* Assignment *
When you reach the line containing "Where should I click to: Click the programmable" in the entries below, begin reproducing lines exactly, and stop once the line containing "Given: Select the 1467.07 peak value label" is done.

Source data
++++++++
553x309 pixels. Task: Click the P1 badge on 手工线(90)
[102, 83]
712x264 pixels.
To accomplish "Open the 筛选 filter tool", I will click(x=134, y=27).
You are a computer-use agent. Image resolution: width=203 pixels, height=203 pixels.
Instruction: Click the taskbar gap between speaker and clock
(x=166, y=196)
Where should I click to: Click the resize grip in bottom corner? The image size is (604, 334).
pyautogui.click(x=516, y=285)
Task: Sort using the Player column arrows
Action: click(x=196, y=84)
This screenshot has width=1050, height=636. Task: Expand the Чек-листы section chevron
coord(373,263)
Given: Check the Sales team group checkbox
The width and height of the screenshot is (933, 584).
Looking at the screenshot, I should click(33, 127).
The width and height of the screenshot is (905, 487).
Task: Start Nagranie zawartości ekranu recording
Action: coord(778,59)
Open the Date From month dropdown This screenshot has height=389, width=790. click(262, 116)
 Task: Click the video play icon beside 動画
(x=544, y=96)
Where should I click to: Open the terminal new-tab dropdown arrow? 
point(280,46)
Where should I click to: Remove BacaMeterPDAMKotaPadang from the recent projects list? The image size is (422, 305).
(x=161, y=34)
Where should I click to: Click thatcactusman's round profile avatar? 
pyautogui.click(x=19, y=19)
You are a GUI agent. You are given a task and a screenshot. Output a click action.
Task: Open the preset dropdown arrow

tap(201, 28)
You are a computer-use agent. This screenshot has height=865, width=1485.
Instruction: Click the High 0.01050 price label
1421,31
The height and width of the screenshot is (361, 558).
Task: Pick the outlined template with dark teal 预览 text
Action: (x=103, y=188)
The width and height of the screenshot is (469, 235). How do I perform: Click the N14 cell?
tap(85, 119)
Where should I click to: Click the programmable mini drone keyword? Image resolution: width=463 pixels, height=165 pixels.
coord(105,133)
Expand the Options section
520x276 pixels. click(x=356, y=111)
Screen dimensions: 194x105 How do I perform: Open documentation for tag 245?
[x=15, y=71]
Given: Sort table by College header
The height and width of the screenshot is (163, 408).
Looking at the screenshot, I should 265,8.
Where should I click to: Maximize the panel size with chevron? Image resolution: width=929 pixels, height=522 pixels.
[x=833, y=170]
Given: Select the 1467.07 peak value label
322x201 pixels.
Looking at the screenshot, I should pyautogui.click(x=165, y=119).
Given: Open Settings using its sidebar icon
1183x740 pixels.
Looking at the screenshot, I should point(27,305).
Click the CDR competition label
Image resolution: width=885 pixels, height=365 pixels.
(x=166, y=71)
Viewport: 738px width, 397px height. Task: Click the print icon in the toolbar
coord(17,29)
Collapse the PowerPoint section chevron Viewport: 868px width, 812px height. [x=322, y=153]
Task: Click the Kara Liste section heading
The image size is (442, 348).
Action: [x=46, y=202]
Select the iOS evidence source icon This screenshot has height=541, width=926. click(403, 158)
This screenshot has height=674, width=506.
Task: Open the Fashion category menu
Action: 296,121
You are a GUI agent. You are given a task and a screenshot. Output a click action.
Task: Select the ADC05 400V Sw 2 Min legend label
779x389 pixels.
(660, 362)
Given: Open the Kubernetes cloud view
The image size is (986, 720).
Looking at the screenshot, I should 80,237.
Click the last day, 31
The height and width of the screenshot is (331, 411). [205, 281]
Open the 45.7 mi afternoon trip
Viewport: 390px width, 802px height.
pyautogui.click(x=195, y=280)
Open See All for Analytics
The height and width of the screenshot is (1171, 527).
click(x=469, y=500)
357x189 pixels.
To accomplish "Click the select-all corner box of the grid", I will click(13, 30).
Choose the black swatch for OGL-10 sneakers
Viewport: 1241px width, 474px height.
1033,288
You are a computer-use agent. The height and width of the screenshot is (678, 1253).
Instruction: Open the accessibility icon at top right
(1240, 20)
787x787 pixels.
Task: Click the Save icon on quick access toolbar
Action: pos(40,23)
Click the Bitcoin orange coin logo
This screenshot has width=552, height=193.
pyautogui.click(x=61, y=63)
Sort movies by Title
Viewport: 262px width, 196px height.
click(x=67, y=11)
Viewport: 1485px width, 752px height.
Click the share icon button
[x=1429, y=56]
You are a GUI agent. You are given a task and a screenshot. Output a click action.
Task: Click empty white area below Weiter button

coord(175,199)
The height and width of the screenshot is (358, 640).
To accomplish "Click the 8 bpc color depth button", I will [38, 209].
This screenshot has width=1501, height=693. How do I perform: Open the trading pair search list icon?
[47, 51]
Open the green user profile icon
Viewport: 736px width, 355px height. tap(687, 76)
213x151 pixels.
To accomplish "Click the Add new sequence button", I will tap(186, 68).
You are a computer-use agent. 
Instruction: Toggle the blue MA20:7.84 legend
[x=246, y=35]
++++++++
* Result of this task *
Where should I click to: Click the programmable mini drone keyword? Image resolution: width=463 pixels, height=165 pixels.
coord(105,133)
Expand the Options section
520x276 pixels. click(x=356, y=111)
Screen dimensions: 194x105 How do I perform: Open documentation for tag 245?
[x=15, y=71]
Given: Sort table by College header
The height and width of the screenshot is (163, 408).
Looking at the screenshot, I should 265,8.
Where should I click to: Maximize the panel size with chevron? Image resolution: width=929 pixels, height=522 pixels.
[x=833, y=170]
Given: Select the 1467.07 peak value label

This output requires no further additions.